Full brain

May 18, 2008

Who knew, who knows, who’s there, who’s who, who are you to tell me how to live my life

Why me, why us, why now, why not, why am i not able to let go

What’s this, what’s that, what’s what, what are we getting ourselves into

How am I, how are you, how do you do, how do we keep a straight face in a situation like this

When’s it start, when’s it end, when do we ever really feel like grown ups?

 

 

 

Word play

April 27, 2008

What I love about reading is what I love about writing too. The ability to give shape and substance to something as slippery as a feeling – to record those passing thoughts that might normally get lost in the swamp of everyday living. The disparate bunch of writers I love have one thing in common – amidst tales of other lives in other places there hide moments of stinging recognition. Those things you half-think, or don’t fully realise are passing through your head, right there on the page. Someone else’s honesty enabling you to own your own feelings. That’s the power of good writing – name it and it’s yours. Instead of being ruled by an intangible tangle of emotions, you’re the one calling the shots. A feeling flying round your head can only be grasped at. A word on a page can be picked up, it’s weight tested in your hand before you decide to embrace or reject it. 

A thought

March 21, 2008

Living your life in 30-minute segments isn’t living. 

She could easily get lost inside her head. Maybe she already was. There were too many wrong turns, too many self-indulgent holes to fall into. Who needs religion when you have your own messed up mind to study, to pick through for meaning.

I’m not a natural writer. It doesn’t flow from my fingertips. It doesn’t spill onto the page. Instead it drips. If I’m lucky. Not the big fat drops of life-giving rain, but the uneven late-night drip of a leaky tap. Out of rhythm, out of time, disjointed and incoherent. So here’s something I wrote a year or so ago.

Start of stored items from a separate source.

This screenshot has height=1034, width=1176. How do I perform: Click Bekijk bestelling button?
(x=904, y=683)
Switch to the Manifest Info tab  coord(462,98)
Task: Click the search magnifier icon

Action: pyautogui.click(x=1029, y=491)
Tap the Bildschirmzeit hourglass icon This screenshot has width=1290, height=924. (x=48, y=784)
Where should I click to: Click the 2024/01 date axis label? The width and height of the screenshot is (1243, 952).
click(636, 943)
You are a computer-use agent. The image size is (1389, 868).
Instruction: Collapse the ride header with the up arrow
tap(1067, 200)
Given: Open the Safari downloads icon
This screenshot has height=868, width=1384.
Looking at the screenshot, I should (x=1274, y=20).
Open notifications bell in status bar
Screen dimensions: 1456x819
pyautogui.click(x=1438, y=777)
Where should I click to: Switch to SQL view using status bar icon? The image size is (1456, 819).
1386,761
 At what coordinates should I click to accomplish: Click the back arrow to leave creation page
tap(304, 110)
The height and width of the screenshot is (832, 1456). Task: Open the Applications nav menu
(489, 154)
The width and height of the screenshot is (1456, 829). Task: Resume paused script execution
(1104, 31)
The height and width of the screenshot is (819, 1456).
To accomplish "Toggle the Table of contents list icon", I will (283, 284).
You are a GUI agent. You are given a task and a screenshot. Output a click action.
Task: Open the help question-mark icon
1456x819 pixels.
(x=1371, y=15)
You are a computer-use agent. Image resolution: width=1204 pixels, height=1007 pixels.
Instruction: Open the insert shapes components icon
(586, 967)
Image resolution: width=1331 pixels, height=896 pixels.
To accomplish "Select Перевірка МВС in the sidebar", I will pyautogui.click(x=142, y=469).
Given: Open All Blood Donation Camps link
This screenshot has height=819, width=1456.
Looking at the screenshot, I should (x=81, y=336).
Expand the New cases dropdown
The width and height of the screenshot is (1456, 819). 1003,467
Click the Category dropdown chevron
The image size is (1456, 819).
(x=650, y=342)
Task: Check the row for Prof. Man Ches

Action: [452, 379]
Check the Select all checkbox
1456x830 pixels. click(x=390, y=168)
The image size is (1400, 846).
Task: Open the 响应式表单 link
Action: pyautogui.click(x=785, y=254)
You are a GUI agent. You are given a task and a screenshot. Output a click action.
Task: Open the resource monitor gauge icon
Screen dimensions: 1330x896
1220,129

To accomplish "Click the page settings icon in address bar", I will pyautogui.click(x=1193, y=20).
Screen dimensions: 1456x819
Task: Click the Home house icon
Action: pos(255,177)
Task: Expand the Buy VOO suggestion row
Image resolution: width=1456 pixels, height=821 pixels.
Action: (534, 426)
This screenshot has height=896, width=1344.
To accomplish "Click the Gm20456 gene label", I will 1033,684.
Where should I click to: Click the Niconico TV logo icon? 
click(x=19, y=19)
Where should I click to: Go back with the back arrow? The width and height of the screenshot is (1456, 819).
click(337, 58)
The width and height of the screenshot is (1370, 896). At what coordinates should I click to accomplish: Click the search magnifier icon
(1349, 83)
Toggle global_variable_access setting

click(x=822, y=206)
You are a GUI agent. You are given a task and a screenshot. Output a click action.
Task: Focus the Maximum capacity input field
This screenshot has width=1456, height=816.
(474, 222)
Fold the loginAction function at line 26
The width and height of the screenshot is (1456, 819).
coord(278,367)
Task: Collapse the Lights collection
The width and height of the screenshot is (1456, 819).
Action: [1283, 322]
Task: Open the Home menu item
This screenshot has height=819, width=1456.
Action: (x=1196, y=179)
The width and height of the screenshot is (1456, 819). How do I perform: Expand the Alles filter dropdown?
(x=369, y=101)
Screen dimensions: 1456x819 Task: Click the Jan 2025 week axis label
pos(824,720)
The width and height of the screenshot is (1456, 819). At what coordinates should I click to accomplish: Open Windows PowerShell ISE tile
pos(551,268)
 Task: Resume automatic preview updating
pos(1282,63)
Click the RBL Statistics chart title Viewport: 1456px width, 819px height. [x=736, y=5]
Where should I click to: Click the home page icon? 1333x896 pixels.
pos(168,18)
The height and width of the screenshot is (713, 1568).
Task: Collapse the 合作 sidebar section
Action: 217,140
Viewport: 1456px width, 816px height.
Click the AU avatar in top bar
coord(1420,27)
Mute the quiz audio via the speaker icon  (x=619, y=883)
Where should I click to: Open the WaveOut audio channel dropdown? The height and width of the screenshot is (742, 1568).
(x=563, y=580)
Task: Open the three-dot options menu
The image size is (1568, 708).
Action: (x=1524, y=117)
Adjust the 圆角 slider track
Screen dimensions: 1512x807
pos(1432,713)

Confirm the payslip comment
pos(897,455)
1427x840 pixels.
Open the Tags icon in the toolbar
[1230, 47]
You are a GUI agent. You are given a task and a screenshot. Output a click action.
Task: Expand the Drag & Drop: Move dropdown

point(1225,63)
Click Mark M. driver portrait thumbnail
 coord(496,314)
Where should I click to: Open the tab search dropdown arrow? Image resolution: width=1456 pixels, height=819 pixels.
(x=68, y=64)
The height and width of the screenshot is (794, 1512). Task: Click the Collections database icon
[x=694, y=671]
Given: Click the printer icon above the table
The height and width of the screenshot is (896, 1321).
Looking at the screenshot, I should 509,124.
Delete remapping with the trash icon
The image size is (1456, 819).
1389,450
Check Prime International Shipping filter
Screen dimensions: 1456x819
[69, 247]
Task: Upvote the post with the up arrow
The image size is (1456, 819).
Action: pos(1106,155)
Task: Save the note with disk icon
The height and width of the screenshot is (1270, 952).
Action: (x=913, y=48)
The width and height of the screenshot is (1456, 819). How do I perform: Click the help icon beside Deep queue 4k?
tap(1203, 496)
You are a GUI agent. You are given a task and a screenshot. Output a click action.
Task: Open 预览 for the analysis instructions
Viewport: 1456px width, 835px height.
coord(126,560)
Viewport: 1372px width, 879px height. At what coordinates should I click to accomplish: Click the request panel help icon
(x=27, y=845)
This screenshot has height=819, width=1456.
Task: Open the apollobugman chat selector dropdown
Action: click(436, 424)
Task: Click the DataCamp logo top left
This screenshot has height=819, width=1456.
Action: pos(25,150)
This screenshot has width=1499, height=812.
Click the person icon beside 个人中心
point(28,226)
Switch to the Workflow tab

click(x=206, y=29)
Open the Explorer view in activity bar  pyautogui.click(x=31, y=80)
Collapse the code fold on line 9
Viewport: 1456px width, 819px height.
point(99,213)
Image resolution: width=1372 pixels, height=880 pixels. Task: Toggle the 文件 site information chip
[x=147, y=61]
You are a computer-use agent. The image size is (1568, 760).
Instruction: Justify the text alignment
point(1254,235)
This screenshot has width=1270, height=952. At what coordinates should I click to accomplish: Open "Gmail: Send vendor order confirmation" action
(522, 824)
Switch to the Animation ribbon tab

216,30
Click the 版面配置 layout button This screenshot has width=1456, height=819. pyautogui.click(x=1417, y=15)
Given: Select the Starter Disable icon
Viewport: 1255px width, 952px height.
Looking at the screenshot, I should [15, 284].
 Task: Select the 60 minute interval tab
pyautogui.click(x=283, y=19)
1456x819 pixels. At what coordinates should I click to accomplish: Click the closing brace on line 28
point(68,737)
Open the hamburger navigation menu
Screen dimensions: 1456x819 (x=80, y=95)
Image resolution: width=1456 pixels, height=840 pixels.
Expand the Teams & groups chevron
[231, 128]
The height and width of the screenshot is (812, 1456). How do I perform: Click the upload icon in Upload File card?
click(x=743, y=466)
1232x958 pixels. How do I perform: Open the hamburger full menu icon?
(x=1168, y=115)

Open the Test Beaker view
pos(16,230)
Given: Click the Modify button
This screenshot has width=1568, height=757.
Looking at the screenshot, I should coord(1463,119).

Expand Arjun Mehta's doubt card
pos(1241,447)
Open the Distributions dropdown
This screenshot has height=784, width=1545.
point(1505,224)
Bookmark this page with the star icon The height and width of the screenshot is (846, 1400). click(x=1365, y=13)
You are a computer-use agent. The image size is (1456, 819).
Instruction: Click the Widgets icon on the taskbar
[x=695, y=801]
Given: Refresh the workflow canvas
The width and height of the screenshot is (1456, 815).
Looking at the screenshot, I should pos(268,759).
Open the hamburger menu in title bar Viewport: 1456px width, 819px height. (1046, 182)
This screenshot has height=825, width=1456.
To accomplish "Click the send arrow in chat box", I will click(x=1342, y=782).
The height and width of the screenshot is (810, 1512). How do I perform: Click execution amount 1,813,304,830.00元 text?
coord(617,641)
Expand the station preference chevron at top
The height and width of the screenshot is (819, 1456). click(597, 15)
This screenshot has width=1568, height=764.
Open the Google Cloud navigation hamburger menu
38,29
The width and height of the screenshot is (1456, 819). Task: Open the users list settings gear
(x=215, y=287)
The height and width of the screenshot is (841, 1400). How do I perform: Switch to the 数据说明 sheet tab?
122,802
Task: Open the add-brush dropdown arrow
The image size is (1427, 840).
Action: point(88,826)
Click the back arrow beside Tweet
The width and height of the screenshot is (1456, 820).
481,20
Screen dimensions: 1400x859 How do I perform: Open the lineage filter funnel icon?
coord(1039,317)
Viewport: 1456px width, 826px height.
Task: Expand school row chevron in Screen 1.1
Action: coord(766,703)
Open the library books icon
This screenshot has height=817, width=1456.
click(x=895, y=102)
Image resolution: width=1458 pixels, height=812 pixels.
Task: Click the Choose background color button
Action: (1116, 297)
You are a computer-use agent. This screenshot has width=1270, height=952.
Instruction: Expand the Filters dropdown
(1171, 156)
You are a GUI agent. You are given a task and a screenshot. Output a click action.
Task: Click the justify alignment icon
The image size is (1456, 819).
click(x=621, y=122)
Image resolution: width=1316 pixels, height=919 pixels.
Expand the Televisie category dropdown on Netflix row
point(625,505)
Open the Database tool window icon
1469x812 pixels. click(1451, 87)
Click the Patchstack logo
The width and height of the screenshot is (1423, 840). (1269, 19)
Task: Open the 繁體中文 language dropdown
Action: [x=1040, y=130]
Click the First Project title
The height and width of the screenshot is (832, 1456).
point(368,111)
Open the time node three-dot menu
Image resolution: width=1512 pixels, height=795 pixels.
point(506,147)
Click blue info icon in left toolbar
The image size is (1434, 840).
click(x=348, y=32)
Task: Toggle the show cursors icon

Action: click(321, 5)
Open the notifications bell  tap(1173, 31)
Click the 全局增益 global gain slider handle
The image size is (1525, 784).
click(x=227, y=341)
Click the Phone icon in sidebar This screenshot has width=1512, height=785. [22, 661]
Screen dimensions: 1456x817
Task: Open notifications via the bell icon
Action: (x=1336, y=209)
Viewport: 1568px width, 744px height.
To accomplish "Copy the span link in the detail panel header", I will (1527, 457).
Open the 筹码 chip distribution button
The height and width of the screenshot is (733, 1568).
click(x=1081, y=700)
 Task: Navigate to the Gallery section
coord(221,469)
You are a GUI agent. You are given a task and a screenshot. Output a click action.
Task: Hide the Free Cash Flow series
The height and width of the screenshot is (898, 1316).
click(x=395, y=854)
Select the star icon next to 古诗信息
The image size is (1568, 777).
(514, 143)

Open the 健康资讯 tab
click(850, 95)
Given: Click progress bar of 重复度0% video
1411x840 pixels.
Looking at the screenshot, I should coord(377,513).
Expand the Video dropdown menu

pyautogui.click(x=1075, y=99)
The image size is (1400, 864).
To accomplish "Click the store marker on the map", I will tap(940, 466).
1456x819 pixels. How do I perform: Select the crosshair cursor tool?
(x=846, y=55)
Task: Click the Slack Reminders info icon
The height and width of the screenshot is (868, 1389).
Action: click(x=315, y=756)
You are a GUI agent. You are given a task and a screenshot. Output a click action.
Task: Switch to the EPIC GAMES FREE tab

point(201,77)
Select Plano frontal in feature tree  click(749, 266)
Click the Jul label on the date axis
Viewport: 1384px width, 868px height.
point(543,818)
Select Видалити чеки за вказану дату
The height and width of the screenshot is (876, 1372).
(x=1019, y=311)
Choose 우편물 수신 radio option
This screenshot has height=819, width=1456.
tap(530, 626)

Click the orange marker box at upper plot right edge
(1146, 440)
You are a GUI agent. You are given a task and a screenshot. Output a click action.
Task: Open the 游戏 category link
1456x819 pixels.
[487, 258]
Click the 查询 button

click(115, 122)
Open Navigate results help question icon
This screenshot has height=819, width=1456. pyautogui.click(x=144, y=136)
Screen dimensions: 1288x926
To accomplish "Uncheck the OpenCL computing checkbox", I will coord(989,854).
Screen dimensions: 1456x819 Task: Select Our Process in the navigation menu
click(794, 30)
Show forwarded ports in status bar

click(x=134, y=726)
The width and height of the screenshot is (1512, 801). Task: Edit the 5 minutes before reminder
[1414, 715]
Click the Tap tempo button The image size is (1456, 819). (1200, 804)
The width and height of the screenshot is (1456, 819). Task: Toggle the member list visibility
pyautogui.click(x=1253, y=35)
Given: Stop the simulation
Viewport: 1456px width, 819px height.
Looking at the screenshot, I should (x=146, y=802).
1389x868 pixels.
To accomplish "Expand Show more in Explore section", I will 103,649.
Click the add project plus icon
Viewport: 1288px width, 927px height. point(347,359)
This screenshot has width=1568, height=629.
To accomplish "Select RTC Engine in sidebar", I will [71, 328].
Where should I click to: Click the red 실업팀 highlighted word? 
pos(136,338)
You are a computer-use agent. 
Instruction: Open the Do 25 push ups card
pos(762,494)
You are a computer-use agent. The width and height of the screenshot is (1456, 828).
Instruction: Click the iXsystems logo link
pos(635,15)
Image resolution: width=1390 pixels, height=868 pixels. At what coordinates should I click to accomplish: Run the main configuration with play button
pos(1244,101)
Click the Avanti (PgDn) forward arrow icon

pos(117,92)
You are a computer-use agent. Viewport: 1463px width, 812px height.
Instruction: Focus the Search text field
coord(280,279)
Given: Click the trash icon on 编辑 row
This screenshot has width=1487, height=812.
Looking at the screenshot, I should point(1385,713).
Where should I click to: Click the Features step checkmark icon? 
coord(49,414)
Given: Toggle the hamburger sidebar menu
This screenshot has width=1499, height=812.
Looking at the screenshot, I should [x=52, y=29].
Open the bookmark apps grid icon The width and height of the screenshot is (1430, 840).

As usual, I thought it was the beginning of a story but it turned out to be the end of something else… 

Words can’t be taken back – they hang in the air and slice at you, over and over. The sharpest ones never go away – they strike out when you’re least expecting it, triumphantly licking at old wounds. “I didn’t mean it.” It doesn’t matter, it was said – it hurt and it will hurt again. Her memory could sometimes be hazy, but she never forgot words. She couldn’t blame him though; she manhandled language just as dangerously. She radiated uncertainty – tripping over the right words, she stuttered the wrong ones instead. The anxiety pricked at his mood, turning him away from her. They went round in circles. She panicked, he repelled. Long silences that would see him relax only left her more uptight. She wondered what she was clinging on to. She wanted resolve to every black mark, to every dark mood, to every cross exchange. She couldn’t just leave things. He needed to be left. Where did that leave them?

Late to the party

March 15, 2008

Oh no, not another bleeding bleating blogger. ‘Fraid so. Not that I have much to say. Actually, scratch that. Got tons of words blocking up my brain but not many of them are helpful enough to arrange themselves into meaningful sentences. So I guess I’m going to use this blog to catch the overflow until I find a better use for them. Kind of like those glass jars you use to keep loose change in.